Dataset entries
::::::

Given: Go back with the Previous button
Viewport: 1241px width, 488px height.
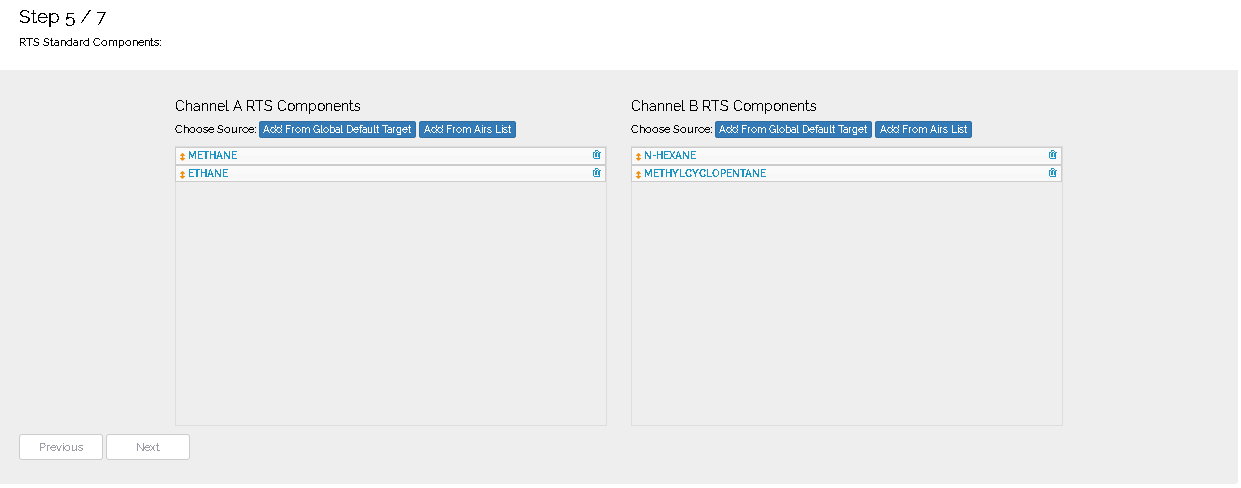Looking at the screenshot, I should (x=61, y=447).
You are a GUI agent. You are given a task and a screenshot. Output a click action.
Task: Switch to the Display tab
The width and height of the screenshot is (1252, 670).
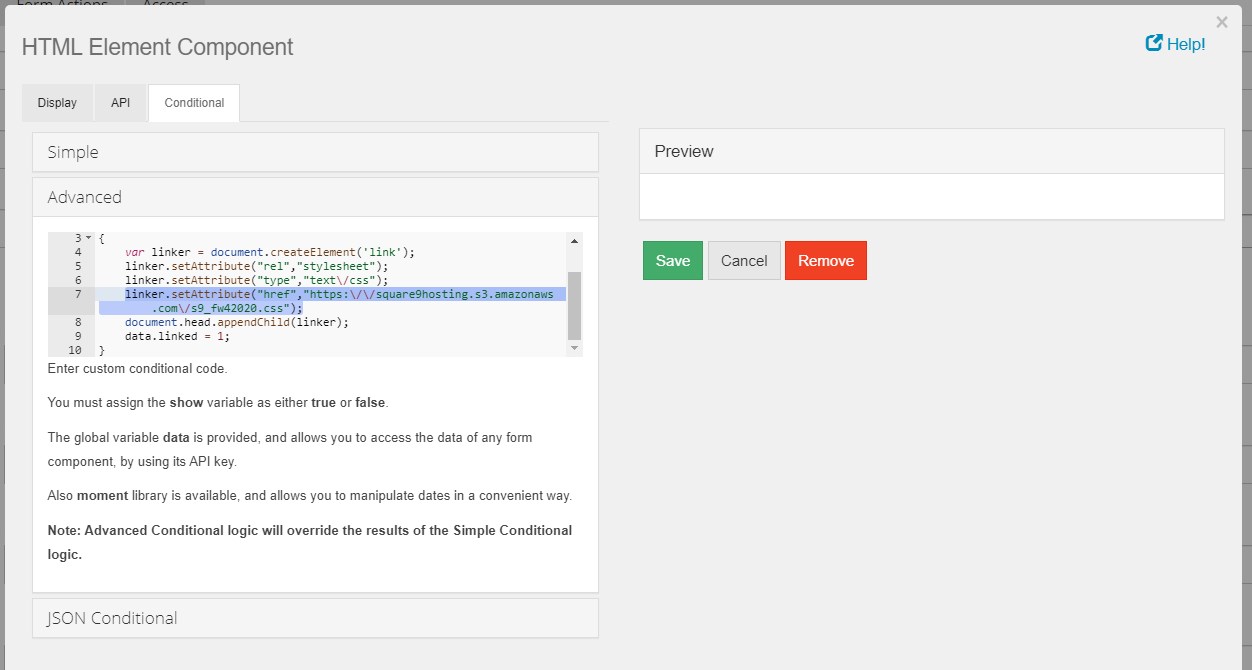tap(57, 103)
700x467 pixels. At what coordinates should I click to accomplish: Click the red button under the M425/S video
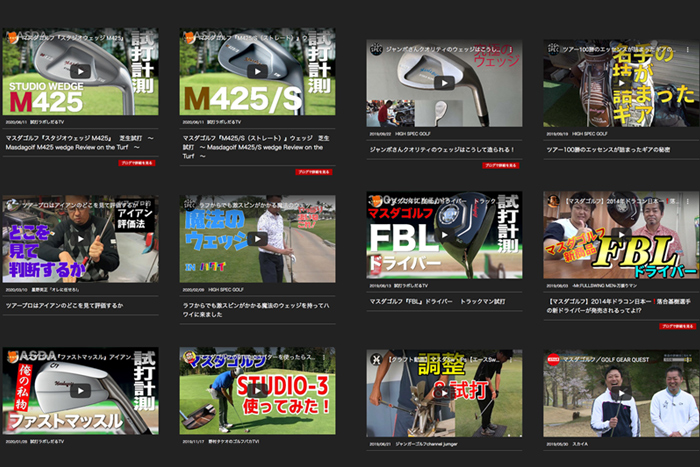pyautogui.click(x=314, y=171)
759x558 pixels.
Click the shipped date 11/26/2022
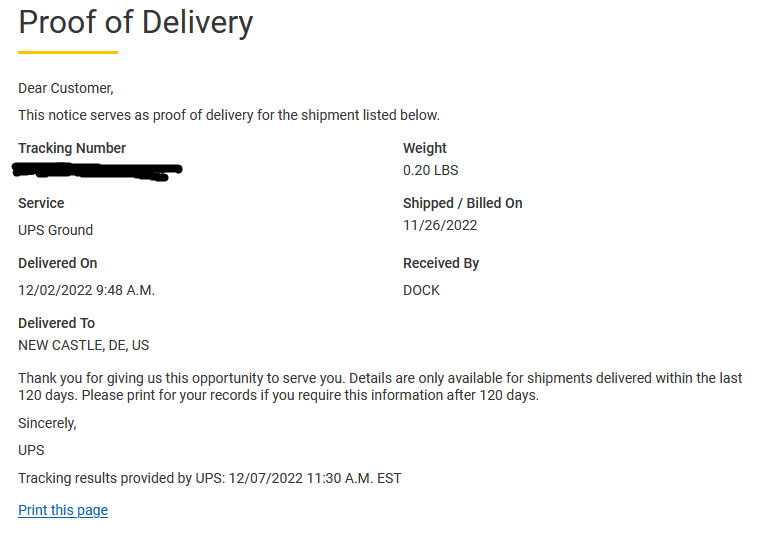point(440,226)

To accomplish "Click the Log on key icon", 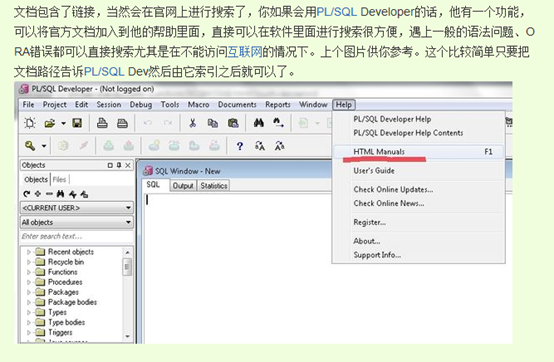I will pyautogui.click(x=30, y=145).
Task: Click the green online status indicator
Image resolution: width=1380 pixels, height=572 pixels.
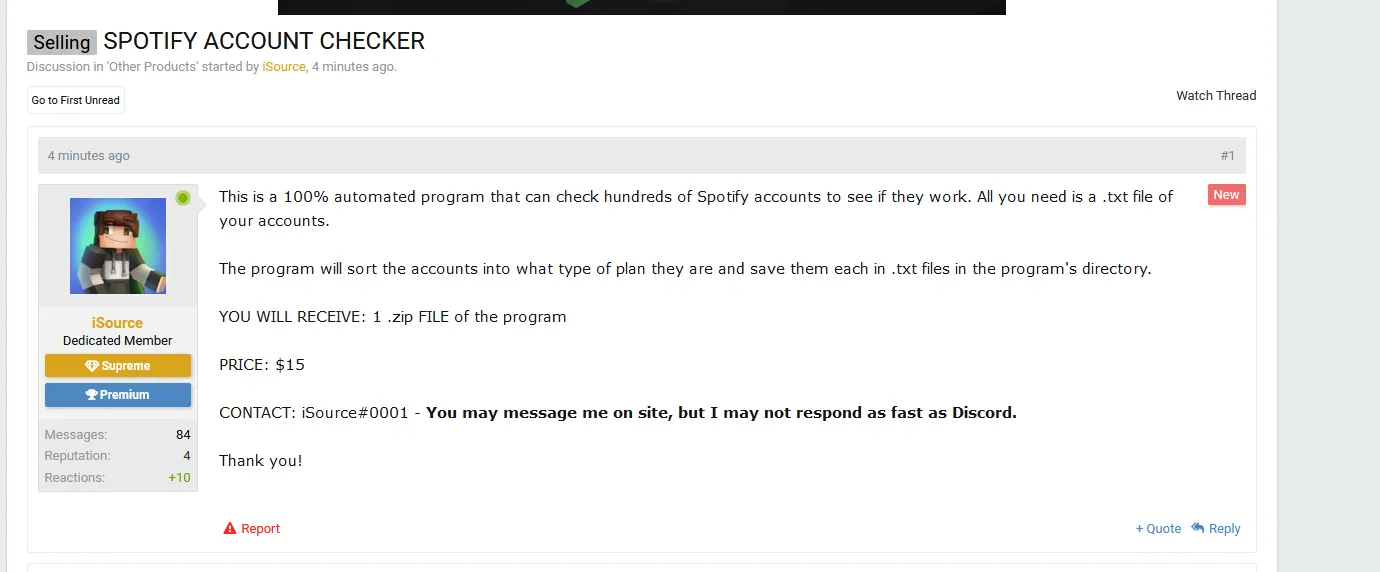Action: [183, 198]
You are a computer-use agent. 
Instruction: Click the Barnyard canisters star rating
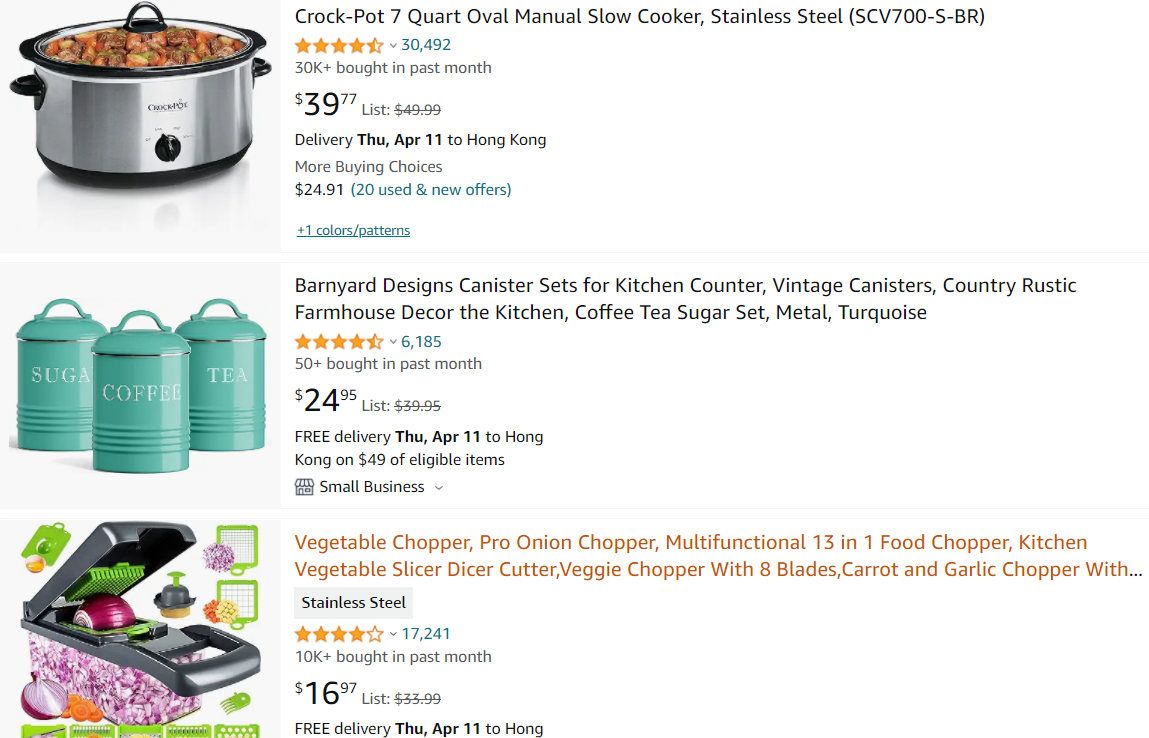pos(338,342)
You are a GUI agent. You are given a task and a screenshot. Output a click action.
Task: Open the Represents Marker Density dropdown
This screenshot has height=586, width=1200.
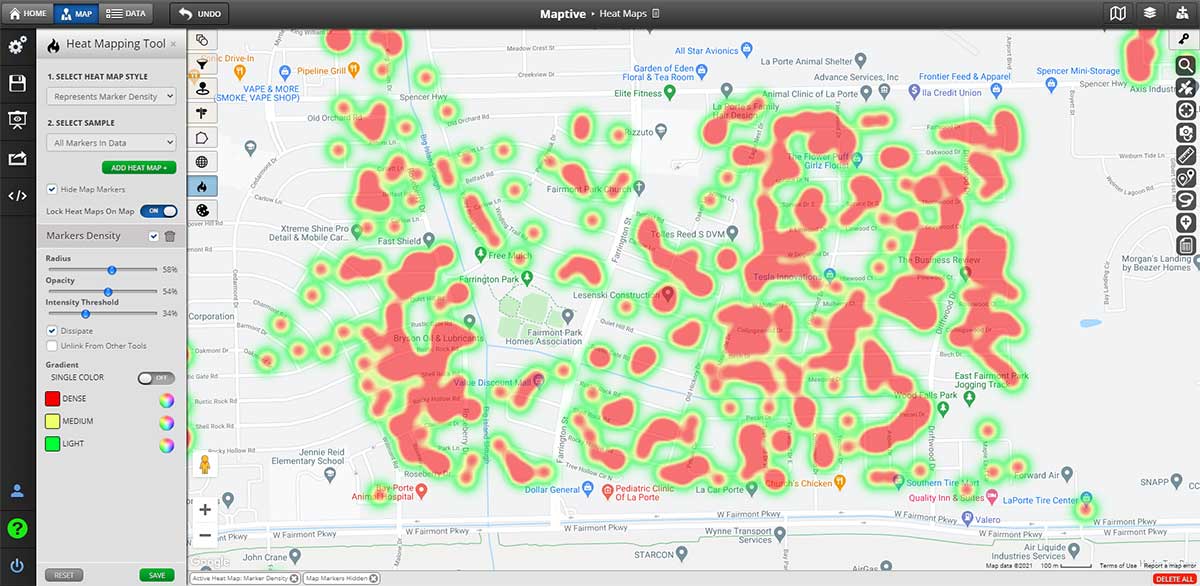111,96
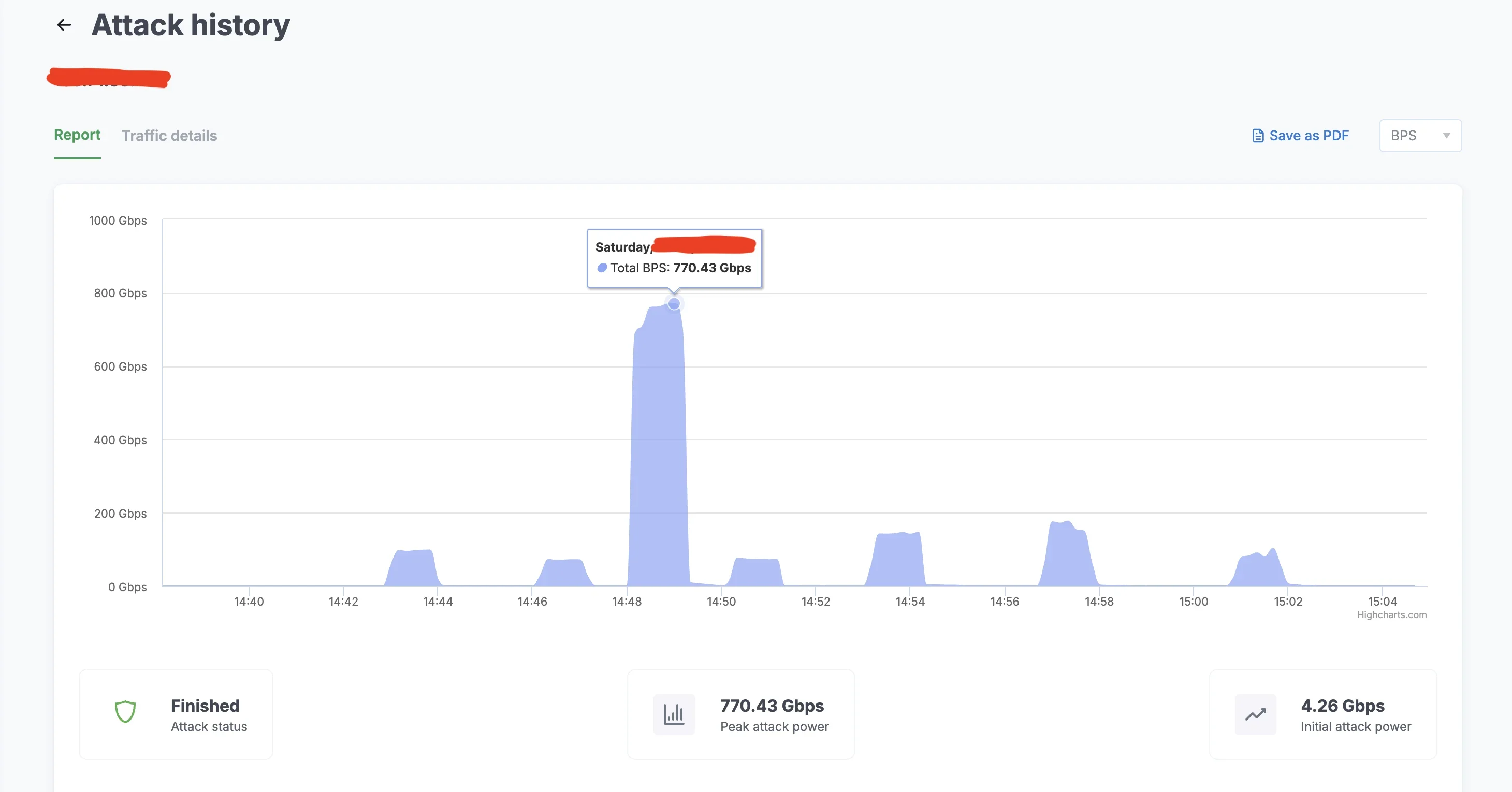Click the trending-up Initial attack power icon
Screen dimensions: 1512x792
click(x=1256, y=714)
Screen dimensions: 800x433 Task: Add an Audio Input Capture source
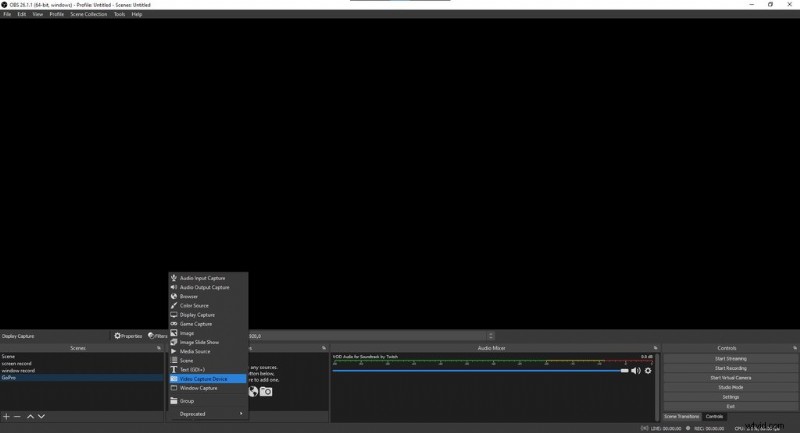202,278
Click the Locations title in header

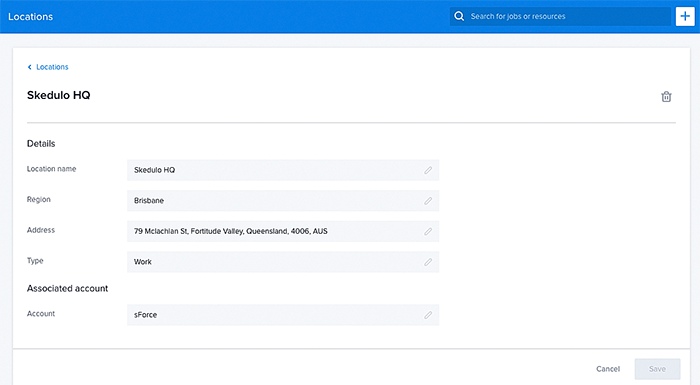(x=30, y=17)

::::::

## Task description
Write out each line exactly, from the one containing "Image resolution: width=1380" through the end of the entries, and skip the pictures.

## Solution to this task
Image resolution: width=1380 pixels, height=572 pixels.
Action: [183, 198]
You are a computer-use agent. 
Instruction: Click the Barnyard canisters star rating
pos(338,342)
You are a GUI agent. You are given a task and a screenshot. Output a click action.
Task: Open the Represents Marker Density dropdown
This screenshot has height=586, width=1200.
111,96
Click the trending-up Initial attack power icon
Screen dimensions: 1512x792
click(x=1256, y=714)
Screen dimensions: 800x433 Task: Add an Audio Input Capture source
202,278
Click the Locations title in header

(x=30, y=17)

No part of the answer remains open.